_Problem description:_ The lines below, all of them, should be returned exactly as they appear.

_Materials provided:_
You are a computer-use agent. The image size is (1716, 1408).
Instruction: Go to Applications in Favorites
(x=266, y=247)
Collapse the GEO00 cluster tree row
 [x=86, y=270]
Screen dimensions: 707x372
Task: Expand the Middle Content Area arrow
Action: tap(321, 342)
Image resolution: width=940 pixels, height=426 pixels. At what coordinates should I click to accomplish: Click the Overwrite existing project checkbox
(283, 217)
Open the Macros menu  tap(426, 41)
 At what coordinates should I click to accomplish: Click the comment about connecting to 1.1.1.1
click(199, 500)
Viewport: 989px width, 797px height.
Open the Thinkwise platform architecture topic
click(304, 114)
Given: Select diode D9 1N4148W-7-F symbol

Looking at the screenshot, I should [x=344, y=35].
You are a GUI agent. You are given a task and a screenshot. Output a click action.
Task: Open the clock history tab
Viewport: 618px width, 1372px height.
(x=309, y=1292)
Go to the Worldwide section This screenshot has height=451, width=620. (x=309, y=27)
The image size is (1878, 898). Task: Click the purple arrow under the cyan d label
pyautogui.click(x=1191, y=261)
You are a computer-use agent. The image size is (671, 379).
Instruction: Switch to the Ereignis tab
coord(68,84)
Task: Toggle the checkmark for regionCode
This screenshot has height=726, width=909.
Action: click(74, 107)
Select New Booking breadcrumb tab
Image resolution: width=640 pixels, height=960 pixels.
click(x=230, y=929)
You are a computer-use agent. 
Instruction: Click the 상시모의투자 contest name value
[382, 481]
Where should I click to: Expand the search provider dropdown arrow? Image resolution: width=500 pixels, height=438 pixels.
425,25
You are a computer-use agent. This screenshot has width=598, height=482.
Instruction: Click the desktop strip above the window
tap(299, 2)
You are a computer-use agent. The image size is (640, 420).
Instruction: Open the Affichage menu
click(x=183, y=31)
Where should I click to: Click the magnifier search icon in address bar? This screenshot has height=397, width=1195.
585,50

_Task solution:_
You are a computer-use agent. The image size is (1716, 1408).
Instruction: Go to Applications in Favorites
(x=266, y=247)
Collapse the GEO00 cluster tree row
 [x=86, y=270]
Screen dimensions: 707x372
Task: Expand the Middle Content Area arrow
Action: tap(321, 342)
Image resolution: width=940 pixels, height=426 pixels. At what coordinates should I click to accomplish: Click the Overwrite existing project checkbox
(283, 217)
Open the Macros menu  tap(426, 41)
 At what coordinates should I click to accomplish: Click the comment about connecting to 1.1.1.1
click(199, 500)
Viewport: 989px width, 797px height.
Open the Thinkwise platform architecture topic
click(304, 114)
Given: Select diode D9 1N4148W-7-F symbol

Looking at the screenshot, I should [x=344, y=35].
You are a GUI agent. You are given a task and a screenshot. Output a click action.
Task: Open the clock history tab
Viewport: 618px width, 1372px height.
(x=309, y=1292)
Go to the Worldwide section This screenshot has height=451, width=620. (x=309, y=27)
The image size is (1878, 898). Task: Click the purple arrow under the cyan d label
pyautogui.click(x=1191, y=261)
You are a computer-use agent. The image size is (671, 379).
Instruction: Switch to the Ereignis tab
coord(68,84)
Task: Toggle the checkmark for regionCode
This screenshot has height=726, width=909.
Action: click(74, 107)
Select New Booking breadcrumb tab
Image resolution: width=640 pixels, height=960 pixels.
click(x=230, y=929)
You are a computer-use agent. 
Instruction: Click the 상시모의투자 contest name value
[382, 481]
Where should I click to: Expand the search provider dropdown arrow? Image resolution: width=500 pixels, height=438 pixels.
425,25
You are a computer-use agent. This screenshot has width=598, height=482.
Instruction: Click the desktop strip above the window
tap(299, 2)
You are a computer-use agent. The image size is (640, 420).
Instruction: Open the Affichage menu
click(x=183, y=31)
Where should I click to: Click the magnifier search icon in address bar? This screenshot has height=397, width=1195.
585,50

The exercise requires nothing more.